# New hedgie advice



## miss mayhem (Sep 15, 2010)

We got Knopkee on Saturday and at the store he was a lovely and soft hedgie but when we brought him home he was obviously traumatised by the indicident and has turned into a prickle ball. I understand that it will take him time to get used to us and the best way to allow that to happen is to keep handling him. However the only time I've seen him out of his igloo was when he climb the bars of his cage while I was out late and got his head stuck in the bars at the top. (This has obviously further traumatised him.) Since we've never seen him up, we try to get him out every day at about 8pm for a cuddle, a feed and some exploring. However we have to wake him up to do this and he is then a grumpy boy, all quills and huffs and poops. My question is whether we should continue waking him up in an effort to get him used to us or whether we should just leave him and only approach him if he comes out of his igloo? 

Further; we have not got him a wheel yet as I read on another forum that babies shouldn't have wheels until they are at least 12 weeks old as their bones are not yet developed enough. Knopkee is 7 weeks old, should we wait to get a wheel or buy one ASAP?

Thanks!!!


----------



## Nancy (Aug 22, 2008)

miss mayhem said:


> Further; we have not got him a wheel yet as I read on another forum that babies shouldn't have wheels until they are at least 12 weeks old as their bones are not yet developed enough. Knopkee is 7 weeks old, should we wait to get a wheel or buy one ASAP?
> 
> Thanks!!!


That is a new one on me. He can have a wheel now and running will help strengthen him.


----------



## miss mayhem (Sep 15, 2010)

I read it here http://pygmyhogsuk.forumandco.com/e...-first-environmental-enrichment-101-t6002.htm in the wheel section.

Could you please advise on handling him? Whether we should wake him up for it?


----------



## Hedgehog Grove (Jul 21, 2010)

Firstly, Welcome to HHC and congratulations on the new baby.

He needs to be given a couple of days to settle in, during this time put a shirt or piece of fleece you have slept with for a couple of days in with him. He will get used to your scent this way. He needs to be taken out every night regardless. Maybe make it a little later say like 10pm. Talk to him first before getting him out so he knows it is you. Once you have taken him out keep him on your lap under a small blanket (no threads as toes and legs can get caught and hurt your hedgie really badly).
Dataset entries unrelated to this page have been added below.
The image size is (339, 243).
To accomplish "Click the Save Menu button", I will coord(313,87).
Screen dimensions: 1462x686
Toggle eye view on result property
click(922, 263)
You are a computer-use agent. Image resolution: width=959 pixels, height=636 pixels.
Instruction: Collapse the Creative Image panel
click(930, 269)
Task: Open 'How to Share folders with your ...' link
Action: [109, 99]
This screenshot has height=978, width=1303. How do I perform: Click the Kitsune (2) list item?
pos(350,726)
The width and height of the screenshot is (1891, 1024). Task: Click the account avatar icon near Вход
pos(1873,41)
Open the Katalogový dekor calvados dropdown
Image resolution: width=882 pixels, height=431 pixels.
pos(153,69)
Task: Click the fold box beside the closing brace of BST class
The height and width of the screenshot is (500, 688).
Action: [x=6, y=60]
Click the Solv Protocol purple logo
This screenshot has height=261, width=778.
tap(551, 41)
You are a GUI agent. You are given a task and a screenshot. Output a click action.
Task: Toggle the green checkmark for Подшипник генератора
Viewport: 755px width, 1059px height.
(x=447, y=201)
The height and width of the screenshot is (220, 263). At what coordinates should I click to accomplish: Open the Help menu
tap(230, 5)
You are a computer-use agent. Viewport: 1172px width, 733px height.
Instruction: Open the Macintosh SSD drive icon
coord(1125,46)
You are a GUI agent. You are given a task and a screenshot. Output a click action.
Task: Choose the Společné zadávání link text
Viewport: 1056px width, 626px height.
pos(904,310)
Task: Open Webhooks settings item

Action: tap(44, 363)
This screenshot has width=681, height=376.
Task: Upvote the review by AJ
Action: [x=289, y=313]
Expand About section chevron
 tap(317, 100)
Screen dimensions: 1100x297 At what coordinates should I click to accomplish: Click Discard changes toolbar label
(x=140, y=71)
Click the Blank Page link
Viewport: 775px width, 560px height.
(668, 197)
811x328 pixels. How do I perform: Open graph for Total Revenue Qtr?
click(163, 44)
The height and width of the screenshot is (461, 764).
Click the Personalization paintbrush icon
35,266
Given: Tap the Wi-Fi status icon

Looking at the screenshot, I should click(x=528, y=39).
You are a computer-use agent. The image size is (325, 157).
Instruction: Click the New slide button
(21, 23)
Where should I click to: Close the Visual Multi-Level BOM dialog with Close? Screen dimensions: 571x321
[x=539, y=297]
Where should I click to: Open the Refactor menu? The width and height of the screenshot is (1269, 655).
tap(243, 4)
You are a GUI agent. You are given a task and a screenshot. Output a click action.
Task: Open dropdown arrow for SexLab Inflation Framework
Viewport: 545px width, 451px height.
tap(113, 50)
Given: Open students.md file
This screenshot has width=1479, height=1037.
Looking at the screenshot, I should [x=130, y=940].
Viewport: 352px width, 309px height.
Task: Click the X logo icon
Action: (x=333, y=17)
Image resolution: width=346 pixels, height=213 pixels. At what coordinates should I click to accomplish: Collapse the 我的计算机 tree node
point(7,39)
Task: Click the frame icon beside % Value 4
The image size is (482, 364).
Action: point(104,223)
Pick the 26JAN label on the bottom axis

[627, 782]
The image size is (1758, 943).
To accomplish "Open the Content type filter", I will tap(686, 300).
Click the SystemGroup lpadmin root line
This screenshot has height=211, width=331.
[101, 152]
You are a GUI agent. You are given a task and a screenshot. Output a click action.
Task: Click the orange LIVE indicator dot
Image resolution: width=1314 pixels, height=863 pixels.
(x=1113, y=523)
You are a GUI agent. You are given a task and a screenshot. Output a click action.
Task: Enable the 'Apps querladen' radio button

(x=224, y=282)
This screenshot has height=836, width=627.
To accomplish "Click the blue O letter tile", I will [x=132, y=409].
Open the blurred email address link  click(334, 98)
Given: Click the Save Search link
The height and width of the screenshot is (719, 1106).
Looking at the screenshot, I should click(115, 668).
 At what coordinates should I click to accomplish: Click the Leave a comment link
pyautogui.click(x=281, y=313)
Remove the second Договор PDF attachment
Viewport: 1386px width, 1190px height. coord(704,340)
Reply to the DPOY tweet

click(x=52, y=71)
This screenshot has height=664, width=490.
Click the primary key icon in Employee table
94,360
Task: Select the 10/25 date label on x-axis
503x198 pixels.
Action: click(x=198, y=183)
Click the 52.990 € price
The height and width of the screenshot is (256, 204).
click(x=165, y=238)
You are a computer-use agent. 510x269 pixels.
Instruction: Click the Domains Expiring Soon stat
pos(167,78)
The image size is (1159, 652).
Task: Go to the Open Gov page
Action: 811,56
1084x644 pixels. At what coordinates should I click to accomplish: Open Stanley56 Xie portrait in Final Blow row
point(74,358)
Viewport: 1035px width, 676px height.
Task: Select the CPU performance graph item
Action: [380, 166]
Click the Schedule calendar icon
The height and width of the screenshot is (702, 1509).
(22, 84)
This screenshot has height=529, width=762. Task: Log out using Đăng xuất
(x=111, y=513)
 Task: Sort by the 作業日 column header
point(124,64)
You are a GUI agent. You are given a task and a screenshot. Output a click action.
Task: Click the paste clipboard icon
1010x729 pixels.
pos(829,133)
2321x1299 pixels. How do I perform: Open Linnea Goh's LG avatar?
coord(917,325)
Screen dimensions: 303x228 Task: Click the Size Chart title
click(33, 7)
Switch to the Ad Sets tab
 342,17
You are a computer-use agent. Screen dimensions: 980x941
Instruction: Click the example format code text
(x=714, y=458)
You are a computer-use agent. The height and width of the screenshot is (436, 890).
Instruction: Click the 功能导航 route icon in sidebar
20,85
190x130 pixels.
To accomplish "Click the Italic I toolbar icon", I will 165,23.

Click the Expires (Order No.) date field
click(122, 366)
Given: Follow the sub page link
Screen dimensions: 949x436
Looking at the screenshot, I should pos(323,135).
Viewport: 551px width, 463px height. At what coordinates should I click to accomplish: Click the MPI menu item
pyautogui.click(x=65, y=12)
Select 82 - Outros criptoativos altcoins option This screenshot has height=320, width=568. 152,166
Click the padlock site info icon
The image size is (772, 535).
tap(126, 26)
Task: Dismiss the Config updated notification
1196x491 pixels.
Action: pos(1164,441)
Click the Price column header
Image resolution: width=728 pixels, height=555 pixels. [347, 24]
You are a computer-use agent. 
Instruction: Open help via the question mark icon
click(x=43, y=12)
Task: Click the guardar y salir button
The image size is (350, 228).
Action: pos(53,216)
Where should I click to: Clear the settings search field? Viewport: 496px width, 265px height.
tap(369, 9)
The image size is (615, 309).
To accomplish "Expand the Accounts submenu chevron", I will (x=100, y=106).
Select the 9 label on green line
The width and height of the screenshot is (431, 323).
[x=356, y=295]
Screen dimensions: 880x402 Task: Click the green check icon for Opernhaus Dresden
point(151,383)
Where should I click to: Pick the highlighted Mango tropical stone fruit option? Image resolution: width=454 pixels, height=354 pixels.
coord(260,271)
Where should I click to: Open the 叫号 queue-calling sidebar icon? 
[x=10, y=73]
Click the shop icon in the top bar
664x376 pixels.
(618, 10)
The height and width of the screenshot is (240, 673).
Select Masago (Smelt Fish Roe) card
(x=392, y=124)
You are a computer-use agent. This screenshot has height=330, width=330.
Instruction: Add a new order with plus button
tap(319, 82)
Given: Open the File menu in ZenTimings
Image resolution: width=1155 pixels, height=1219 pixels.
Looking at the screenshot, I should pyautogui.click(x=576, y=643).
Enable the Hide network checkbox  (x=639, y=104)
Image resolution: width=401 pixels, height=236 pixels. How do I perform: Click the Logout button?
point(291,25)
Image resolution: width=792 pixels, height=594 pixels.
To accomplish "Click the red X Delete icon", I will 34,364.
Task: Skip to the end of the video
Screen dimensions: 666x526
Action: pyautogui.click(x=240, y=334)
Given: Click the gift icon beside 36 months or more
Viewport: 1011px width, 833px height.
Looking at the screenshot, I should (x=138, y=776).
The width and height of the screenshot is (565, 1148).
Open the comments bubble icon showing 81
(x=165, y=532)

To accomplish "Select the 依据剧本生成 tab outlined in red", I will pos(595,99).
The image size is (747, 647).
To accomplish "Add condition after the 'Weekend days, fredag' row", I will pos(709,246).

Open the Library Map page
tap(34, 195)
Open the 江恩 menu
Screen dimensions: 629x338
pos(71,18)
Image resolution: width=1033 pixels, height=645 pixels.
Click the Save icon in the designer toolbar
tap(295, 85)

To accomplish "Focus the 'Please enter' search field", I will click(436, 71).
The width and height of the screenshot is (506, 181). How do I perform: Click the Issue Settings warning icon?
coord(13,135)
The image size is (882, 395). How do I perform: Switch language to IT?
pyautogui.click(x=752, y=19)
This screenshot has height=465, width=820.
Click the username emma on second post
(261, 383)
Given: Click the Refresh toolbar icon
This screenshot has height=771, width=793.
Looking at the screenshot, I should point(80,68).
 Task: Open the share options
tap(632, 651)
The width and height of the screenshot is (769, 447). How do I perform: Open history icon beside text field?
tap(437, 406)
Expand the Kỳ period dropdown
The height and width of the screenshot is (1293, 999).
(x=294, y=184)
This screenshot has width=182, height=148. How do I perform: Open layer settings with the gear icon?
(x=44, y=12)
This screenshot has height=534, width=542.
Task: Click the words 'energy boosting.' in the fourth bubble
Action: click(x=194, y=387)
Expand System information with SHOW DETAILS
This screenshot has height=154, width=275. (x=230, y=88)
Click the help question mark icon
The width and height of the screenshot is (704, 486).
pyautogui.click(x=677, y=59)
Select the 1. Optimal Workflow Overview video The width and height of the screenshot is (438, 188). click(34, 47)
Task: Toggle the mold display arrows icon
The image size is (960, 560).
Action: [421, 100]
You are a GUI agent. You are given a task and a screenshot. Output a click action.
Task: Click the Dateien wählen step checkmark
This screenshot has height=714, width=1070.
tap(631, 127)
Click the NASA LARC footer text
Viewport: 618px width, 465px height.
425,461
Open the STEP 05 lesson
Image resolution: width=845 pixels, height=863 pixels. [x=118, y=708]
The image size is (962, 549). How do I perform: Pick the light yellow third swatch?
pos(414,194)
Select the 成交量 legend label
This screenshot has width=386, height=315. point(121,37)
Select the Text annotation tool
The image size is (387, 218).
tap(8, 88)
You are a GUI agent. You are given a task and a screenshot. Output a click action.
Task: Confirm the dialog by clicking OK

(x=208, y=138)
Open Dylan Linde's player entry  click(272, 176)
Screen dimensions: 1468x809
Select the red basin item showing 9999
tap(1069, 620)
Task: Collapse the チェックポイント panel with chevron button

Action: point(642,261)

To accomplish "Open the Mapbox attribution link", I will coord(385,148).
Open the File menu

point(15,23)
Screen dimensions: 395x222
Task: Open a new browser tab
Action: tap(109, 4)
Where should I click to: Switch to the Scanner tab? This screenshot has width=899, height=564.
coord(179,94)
If he wants to come on and explore you let him do so on his own. Just sit quietly with him for 30mins. Then take him back to his cage. Do this routine every night and he will come back around.

Are you counting his kibble to see how much he is eating? What are you feeding him?

You mention he got his head stuck. You mean he was completely stuck and couldn't get out on his own? What sort of cage do you have?

I'm not sure where you read that but all hedgehogs need a wheel. I've seen babies as young as 5 weeks using wheels. So I would get him a wheel and not just any sort of wheel as the ones in petstores are not suitable for hedgehogs. Get a CSW (Carolina Storm Wheel) from Larry T on this forum or directly from his site here http://www.carolinastormhedgehogs.com/the-carolina-storm-wheel.html These are by far the best wheels to get and I do not recommend any other wheels.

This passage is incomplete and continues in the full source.